Creativity and Flexibility
As the pandemic drags on, executives are devising creative employee hiring and retaining strategies, coupled with precision cost-cutting efforts that won’t impact treatment care or increase costs. Ventrell emphasizes the need for the field to create well-defined paths for its workforce, something that has been slow to catch on as care has shifted to a medical model. “In order for an industry to thrive, it needs career paths for people,” he says. “Historically, the vast majority of counselors were in recovery themselves. It was thought to be sort of necessary to do the work. That’s no longer true. If your [hiring] pool is limited to those in recovery, you severely limit the pool.”
For Vinck and Recovery Ways, creativity meant making another set of pivots. It began with the realization that the organization needed to be adaptable and flexible in both treatment services and hiring practices. “We are creatively solving the problem,” she says.
In this industry, burnout, compassion fatigue, is very real. Low caseloads and generous leave policies minimize that and allow us to have strong retention.”—Bill Anuszewski, Jaywalker Lodge
On the outpatient side, Vinck says Recovery Ways is embracing and filling needs with telehealth. The provider is working with clinical supervisors to ensure that it can continue the licensure process to get people in a variety of stages of their training. It also broke the rigid pre-pandemic mold of in-person, in-office work weeks by being more flexible. For example, to attract new hires, Vinck has embraced nontraditional work-week models when requested. One staffer’s request, for example, was to work part-time in telehealth and then part-time in a private practice.

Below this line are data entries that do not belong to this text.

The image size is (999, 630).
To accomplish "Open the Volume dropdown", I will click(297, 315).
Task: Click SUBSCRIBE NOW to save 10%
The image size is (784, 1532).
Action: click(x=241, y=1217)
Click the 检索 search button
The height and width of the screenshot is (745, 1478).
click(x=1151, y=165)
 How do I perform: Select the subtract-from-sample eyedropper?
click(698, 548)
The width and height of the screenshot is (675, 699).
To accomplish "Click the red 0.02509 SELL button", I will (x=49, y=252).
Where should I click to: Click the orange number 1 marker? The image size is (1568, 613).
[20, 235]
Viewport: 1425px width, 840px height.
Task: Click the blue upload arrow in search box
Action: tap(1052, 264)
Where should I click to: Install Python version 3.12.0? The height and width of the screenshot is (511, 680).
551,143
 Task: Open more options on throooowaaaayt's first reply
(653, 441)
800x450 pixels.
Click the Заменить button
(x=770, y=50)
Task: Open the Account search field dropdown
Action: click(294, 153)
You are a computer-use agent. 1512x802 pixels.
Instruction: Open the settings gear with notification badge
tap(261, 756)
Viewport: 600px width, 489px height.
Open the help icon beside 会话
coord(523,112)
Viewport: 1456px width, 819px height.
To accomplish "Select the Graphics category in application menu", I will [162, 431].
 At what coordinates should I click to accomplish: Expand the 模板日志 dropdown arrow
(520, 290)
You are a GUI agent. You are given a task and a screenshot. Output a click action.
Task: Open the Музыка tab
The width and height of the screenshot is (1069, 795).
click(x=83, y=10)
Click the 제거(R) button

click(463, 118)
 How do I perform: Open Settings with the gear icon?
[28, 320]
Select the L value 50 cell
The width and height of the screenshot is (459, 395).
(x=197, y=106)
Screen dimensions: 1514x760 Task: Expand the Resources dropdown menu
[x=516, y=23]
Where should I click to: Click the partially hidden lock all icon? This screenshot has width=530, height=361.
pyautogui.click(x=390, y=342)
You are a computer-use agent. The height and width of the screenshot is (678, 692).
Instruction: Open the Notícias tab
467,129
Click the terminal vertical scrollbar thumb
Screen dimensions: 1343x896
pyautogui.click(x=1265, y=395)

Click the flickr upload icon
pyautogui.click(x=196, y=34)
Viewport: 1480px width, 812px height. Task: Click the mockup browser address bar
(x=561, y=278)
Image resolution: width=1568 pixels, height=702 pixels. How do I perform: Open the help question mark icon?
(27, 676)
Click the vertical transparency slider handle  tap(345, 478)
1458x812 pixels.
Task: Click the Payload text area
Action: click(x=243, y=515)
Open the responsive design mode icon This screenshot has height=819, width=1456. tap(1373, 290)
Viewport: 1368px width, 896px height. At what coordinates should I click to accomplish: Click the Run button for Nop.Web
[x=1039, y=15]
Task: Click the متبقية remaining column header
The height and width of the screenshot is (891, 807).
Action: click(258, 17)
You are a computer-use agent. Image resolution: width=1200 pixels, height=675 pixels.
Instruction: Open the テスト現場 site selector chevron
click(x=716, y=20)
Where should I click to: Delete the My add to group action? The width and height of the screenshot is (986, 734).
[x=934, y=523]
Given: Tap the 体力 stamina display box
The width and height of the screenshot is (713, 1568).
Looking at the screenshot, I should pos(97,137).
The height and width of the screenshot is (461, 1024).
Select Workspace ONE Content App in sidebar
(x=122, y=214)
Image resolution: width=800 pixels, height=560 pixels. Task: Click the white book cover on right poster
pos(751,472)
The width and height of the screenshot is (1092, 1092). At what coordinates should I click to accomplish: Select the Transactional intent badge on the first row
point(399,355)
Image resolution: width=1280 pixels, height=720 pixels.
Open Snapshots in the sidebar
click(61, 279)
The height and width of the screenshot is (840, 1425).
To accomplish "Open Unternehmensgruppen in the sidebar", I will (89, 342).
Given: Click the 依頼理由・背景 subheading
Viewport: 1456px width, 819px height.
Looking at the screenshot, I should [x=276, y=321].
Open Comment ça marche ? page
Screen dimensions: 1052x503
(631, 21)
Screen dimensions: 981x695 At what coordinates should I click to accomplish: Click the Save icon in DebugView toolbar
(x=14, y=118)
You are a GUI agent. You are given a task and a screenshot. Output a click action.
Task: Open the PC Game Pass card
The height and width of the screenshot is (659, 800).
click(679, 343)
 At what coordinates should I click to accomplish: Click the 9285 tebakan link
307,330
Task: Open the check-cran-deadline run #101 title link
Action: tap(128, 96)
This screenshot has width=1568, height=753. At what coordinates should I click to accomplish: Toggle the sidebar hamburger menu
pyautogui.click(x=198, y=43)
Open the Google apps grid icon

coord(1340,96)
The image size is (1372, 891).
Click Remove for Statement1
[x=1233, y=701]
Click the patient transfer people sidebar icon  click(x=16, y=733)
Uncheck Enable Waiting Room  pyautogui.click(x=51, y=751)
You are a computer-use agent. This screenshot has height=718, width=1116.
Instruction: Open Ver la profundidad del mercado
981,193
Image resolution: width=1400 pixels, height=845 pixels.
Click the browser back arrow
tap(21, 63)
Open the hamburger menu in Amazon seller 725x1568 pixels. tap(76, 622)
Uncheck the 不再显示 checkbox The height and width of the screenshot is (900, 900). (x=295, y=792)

“To me, the most important thing is that we somehow differentiate ourselves from a cultural standpoint and make ourselves the place where people want to work,” Vinck says. “We’ve been able to recruit people that believe in what we’re doing. And they want to be treated in a certain way. They want to be appreciated.”
That approach has worked well for Bill Anuszewski, CEO of Jaywalker Lodge, a men’s treatment center in Carbondale, Colo. Anuszewski says he hasn’t had much luck using recruitment services. Instead, staffing issues come down to the organization being culture-centered and making itself an employer of choice. He says how the center invests in its clients and staff is critical in retaining workers.
“In this industry, burnout, compassion fatigue, is very real,” he says. “Low caseloads and generous leave policies minimize that and allow us to have strong retention.”
As the pandemic wanes, Vinck sees a workplace model that continues to evolve—even to situations where staff might work in residential treatment for a month, then work outpatient and virtually for the next month.
“Allowing someone the flexibility, I think that’s where this is going to go,” Vinck says. “I think hybrid will be the future.”